--- begin ---

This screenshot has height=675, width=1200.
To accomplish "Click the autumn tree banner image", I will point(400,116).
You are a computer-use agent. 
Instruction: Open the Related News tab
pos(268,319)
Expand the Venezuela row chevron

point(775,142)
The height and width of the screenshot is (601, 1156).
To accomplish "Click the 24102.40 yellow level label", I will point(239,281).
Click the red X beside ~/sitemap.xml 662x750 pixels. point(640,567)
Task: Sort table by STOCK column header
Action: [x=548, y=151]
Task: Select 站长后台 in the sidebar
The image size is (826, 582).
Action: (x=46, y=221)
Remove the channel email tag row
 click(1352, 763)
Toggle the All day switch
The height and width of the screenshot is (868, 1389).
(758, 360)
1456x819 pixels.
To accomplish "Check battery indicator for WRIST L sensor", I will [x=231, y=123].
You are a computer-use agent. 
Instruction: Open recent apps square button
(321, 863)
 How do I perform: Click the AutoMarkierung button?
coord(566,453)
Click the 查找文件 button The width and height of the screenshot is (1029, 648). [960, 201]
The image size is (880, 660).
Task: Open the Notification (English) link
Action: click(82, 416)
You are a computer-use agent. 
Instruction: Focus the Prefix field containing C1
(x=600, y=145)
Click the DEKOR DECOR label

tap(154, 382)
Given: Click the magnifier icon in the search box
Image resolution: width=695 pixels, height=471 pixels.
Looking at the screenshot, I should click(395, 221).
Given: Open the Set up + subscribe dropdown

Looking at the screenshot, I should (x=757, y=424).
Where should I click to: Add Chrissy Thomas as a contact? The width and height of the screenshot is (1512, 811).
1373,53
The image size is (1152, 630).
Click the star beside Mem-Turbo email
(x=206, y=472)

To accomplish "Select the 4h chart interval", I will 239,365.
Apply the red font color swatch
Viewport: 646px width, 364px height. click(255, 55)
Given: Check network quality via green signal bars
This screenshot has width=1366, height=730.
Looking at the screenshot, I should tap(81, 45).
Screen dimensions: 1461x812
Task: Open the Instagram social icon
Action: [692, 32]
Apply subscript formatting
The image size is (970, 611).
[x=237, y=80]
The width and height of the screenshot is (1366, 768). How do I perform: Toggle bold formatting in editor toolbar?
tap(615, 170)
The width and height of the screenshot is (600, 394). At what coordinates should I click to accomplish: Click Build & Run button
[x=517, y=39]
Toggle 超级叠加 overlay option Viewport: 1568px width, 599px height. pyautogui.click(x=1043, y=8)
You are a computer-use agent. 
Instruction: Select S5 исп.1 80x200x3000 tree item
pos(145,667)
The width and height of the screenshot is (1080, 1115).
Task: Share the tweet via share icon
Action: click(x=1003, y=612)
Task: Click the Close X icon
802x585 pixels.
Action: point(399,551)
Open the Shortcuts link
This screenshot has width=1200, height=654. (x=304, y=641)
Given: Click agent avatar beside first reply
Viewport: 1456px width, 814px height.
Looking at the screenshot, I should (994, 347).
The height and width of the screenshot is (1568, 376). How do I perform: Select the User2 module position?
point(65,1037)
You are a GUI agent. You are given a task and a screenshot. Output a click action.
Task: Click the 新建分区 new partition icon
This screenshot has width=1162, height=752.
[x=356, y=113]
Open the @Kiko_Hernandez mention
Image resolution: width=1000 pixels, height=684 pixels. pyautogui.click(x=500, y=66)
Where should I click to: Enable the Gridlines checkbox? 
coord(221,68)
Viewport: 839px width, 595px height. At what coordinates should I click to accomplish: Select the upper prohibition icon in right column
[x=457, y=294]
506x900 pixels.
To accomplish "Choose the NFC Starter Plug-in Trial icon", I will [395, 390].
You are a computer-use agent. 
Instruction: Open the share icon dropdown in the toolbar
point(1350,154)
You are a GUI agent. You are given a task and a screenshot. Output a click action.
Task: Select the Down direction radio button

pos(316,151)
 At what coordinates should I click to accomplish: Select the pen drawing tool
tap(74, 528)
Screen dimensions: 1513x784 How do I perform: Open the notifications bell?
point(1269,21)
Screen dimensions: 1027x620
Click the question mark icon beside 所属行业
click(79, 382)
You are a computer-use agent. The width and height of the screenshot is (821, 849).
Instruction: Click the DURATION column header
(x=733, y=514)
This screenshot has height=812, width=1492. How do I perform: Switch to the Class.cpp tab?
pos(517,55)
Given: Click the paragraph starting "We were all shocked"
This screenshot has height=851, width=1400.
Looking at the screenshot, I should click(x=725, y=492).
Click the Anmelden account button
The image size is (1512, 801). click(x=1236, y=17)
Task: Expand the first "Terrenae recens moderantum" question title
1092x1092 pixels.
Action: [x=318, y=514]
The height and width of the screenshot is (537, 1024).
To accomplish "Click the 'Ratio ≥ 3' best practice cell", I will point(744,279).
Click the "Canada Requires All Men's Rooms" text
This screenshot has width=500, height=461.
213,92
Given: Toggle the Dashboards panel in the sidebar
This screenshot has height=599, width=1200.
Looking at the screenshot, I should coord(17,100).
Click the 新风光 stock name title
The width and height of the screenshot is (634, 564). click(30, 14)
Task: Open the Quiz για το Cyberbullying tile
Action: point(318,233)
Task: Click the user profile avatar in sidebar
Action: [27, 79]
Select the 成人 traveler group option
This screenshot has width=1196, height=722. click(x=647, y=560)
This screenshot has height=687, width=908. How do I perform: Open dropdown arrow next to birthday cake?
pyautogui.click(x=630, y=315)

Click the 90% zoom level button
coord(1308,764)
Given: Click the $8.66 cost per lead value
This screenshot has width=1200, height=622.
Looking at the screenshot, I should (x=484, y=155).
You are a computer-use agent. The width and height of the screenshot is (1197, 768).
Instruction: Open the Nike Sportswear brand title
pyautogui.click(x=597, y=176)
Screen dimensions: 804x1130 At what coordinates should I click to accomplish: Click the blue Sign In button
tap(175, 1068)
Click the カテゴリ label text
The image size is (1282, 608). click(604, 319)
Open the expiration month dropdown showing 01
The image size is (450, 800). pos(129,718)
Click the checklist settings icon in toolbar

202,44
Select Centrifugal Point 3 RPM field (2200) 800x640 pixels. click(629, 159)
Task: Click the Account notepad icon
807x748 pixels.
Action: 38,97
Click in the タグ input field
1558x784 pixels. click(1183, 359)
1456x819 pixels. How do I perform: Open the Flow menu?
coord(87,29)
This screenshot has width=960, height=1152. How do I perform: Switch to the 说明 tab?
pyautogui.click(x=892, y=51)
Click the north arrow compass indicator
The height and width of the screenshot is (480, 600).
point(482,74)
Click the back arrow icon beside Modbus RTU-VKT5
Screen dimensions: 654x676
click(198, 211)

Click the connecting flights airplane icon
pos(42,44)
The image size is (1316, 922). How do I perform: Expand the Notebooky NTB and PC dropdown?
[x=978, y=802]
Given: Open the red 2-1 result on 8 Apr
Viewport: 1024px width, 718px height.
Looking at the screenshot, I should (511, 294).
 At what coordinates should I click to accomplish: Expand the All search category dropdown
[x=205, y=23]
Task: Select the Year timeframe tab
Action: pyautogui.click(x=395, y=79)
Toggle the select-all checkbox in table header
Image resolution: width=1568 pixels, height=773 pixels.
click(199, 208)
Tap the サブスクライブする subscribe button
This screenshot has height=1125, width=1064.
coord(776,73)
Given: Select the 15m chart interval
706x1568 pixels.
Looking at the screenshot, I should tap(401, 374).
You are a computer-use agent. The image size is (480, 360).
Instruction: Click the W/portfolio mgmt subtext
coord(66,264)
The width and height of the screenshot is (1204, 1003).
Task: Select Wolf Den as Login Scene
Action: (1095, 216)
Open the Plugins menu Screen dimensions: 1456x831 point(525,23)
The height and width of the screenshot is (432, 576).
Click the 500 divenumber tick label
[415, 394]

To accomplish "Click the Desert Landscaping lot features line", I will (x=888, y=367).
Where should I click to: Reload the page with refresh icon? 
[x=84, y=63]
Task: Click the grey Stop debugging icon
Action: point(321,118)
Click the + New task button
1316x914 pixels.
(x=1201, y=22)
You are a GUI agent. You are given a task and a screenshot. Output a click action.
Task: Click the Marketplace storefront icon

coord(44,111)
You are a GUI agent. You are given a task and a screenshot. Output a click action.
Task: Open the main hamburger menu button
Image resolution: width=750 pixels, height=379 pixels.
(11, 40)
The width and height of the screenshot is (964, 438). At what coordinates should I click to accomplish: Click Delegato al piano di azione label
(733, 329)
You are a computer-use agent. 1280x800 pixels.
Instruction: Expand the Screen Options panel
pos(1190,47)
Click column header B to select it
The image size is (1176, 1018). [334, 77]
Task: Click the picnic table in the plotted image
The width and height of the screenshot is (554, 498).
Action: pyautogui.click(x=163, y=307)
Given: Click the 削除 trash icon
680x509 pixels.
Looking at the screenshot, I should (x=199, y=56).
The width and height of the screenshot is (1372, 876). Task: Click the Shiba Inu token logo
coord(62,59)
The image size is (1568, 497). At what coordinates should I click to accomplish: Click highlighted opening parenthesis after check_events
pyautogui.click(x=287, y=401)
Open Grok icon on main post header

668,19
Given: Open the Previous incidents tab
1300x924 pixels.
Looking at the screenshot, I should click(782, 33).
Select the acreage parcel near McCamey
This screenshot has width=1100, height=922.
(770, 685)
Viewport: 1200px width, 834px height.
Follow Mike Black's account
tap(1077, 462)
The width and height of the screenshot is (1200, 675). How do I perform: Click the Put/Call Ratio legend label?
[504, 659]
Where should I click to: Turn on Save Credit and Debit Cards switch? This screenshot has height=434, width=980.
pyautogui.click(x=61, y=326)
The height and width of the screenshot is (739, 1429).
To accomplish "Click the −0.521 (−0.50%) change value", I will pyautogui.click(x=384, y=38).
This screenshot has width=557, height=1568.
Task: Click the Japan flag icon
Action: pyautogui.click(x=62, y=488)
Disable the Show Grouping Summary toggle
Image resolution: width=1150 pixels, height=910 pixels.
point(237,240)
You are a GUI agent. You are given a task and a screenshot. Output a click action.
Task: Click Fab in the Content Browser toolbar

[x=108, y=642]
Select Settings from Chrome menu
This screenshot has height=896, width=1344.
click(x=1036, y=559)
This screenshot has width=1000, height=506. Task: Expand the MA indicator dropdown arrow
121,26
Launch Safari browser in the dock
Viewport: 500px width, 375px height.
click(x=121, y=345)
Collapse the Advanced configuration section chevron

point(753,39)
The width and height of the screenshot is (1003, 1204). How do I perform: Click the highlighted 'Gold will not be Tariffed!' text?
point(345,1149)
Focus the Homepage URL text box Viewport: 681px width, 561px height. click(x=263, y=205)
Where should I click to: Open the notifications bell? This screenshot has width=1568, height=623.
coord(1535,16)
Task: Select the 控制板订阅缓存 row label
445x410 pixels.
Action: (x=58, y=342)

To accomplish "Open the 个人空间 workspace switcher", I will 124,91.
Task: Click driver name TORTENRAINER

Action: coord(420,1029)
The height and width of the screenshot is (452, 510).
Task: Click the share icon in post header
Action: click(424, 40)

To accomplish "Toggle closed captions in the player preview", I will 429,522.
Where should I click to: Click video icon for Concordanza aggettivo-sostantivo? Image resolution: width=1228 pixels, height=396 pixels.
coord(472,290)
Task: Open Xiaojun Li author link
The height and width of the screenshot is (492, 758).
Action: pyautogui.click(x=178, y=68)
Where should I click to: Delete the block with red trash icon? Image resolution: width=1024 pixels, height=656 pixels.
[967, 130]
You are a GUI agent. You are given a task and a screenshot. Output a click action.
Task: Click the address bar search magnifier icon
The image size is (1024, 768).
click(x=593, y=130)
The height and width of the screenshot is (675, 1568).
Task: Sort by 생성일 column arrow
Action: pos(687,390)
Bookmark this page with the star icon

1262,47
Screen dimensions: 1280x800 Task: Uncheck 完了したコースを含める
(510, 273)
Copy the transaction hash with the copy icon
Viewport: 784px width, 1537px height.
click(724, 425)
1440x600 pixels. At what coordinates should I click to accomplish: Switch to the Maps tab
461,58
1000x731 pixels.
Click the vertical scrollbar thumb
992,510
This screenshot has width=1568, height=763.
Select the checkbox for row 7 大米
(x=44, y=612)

--- end ---

What is being asked:
Transcribe the lines without any changes, starting with the line that contains "The width and height of the screenshot is (1366, 768)." and going on through the line that contains "(x=733, y=514)".

Task solution:
The width and height of the screenshot is (1366, 768). How do I perform: Toggle bold formatting in editor toolbar?
tap(615, 170)
The width and height of the screenshot is (600, 394). At what coordinates should I click to accomplish: Click Build & Run button
[x=517, y=39]
Toggle 超级叠加 overlay option Viewport: 1568px width, 599px height. pyautogui.click(x=1043, y=8)
You are a computer-use agent. 
Instruction: Select S5 исп.1 80x200x3000 tree item
pos(145,667)
The width and height of the screenshot is (1080, 1115).
Task: Share the tweet via share icon
Action: click(x=1003, y=612)
Task: Click the Close X icon
802x585 pixels.
Action: point(399,551)
Open the Shortcuts link
This screenshot has width=1200, height=654. (x=304, y=641)
Given: Click agent avatar beside first reply
Viewport: 1456px width, 814px height.
Looking at the screenshot, I should (994, 347).
The height and width of the screenshot is (1568, 376). How do I perform: Select the User2 module position?
point(65,1037)
You are a GUI agent. You are given a task and a screenshot. Output a click action.
Task: Click the 新建分区 new partition icon
This screenshot has width=1162, height=752.
[x=356, y=113]
Open the @Kiko_Hernandez mention
Image resolution: width=1000 pixels, height=684 pixels. pyautogui.click(x=500, y=66)
Where should I click to: Enable the Gridlines checkbox? 
coord(221,68)
Viewport: 839px width, 595px height. At what coordinates should I click to accomplish: Select the upper prohibition icon in right column
[x=457, y=294]
506x900 pixels.
To accomplish "Choose the NFC Starter Plug-in Trial icon", I will [395, 390].
You are a computer-use agent. 
Instruction: Open the share icon dropdown in the toolbar
point(1350,154)
You are a GUI agent. You are given a task and a screenshot. Output a click action.
Task: Select the Down direction radio button

pos(316,151)
 At what coordinates should I click to accomplish: Select the pen drawing tool
tap(74, 528)
Screen dimensions: 1513x784 How do I perform: Open the notifications bell?
point(1269,21)
Screen dimensions: 1027x620
Click the question mark icon beside 所属行业
click(79, 382)
You are a computer-use agent. The width and height of the screenshot is (821, 849).
Instruction: Click the DURATION column header
(x=733, y=514)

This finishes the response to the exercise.